While Sotheby’s, as a public company, says more about its finances than the other houses, nobody breaks out the profitability of guarantees. If they did, the consignors might hesitate longer before asking for them. In return for giving the guarantees, which are generally set slightly below the low end of the estimated selling price you see in the catalogues, the auction houses receive a cut of the proceeds above the guarantee. The percentage is negotiated with each consignment, rather than on a standard, disclosed scale. Typically, the auction house would receive, say 30 per cent of the hammer price above the guarantee level for the first tens of thousands, hundreds of thousands, or millions, then 20 per cent above that initial level.

This can be a good business, as a minute or two with a pencil and a list of sale results will tell you. For example, while Christie’s, as a private company, does not discuss its guarantee business, one could make some educated guesses about the profitability of some recent guarantees. In the November New York contemporary sale, a Clyfford Still picture from 1947 (above) did carry a guarantee. It was estimated at $5m to $7m. Stills just don’t come up very often; many, if not most, are in museums or with collectors who won’t sell. A bidding frenzy whirled round the picture, which was sold for a hammer price of $19m. It would seem reasonable to infer that this particular guarantee contract was a profitable one for Christie’s. I asked afterwards why the guarantee was set at the level it was; a Christie’s expert told me that it was calculated on the basis of the last auction result for a Still. It was, of course, the consignor’s choice to take a guarantee, or take their chances.

Not every guarantee works out that well, of course, which is why the auction houses are ready to share the business. Some guarantees of consignments are laid off on dealers, collectors, or collector/dealers who are willing to take the risk for the potential reward. Among the better known third party guarantors are dealers such as Robert Mnuchin and Acquavella Galleries, and collectors such as Peter Brant.

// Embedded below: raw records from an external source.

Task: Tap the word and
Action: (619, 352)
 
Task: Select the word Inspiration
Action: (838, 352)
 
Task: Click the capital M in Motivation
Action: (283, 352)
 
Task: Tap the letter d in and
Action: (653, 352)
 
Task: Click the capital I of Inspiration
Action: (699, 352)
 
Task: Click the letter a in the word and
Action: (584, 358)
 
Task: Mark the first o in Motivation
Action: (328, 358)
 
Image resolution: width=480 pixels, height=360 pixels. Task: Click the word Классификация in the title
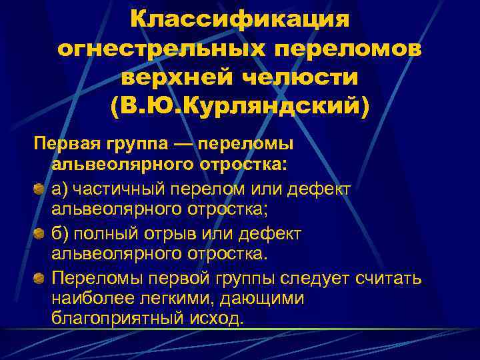(240, 18)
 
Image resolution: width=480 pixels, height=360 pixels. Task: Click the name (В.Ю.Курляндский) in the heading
(240, 105)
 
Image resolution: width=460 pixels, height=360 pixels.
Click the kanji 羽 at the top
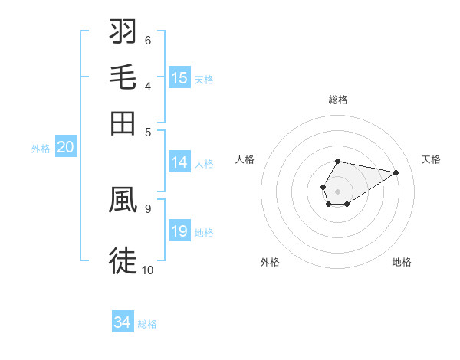[x=123, y=33]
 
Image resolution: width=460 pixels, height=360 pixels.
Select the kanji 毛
[x=123, y=77]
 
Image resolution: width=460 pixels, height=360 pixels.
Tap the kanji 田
[x=123, y=122]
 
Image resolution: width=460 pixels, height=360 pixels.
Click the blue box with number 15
[x=179, y=78]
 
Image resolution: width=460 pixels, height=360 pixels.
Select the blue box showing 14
[x=179, y=162]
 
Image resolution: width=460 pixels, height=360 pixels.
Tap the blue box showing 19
[x=179, y=231]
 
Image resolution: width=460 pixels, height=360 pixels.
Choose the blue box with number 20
[x=65, y=148]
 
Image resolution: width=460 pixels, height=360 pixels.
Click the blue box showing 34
[x=123, y=322]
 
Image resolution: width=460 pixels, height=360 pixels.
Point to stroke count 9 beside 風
[x=147, y=207]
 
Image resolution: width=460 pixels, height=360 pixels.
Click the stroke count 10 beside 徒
[x=147, y=270]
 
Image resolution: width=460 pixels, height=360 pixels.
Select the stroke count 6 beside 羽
[x=147, y=40]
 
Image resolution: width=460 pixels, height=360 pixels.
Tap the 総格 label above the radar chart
[x=337, y=100]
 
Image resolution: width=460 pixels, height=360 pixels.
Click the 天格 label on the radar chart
[x=431, y=159]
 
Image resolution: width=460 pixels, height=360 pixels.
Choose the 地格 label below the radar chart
[x=402, y=262]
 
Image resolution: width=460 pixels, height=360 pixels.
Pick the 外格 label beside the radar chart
[x=270, y=262]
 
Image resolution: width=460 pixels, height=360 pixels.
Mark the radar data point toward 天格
[x=396, y=172]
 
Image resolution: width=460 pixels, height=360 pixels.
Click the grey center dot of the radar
[x=337, y=190]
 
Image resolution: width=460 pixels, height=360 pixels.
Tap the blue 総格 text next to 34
[x=147, y=324]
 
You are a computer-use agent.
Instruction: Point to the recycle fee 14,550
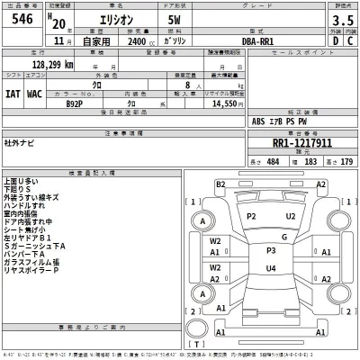tap(221, 104)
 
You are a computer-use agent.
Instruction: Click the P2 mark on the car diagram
tap(252, 217)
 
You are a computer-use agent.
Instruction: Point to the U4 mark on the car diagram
tap(270, 268)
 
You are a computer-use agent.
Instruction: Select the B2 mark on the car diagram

“I think third party guarantees were more significant a year or two ago,” says Edelman. “The auction houses are feeling more comfortable with the market now, so the percentage would be down.” Zuckerman of Sotheby’s says: “Sometimes somebody approaches us and offers a guarantee, or we approach people who are knowledgeable about a market (in a particular artist’s work).”

This could be interpreted as a fairly straight business, a simple calculation of risk appetite against reward. One dealer who has done third party guarantees says: “This has nothing to do with manipulation. You take on a risk for a price. The sale takes place in an open auction.” The favourable economics support this interpretation.

There are dissenters. One prominent lender against art collateral contends: “This will end soon, because there is an inherent conflict when you have parties who are in the trade, or who are somehow insiders, guaranteeing the properties.”

This might arguably be more the case when the auction houses themselves take on the guarantee. As our art lender (among many others) points out: “They can promote some lots over others. They can have a pre-sale where they set up the top 20 lots and try to synch up the lots with the collectors. (The auction house) is betting on something over which they have a lot of control.”

Art is a far more significant asset class, it’s traded with greater frequency, and there is a higher levels of financial expertise being applied to the market. All this along with the greater transparency of the business, suggest that the financial structure of the art market will become more elaborate and more regulated.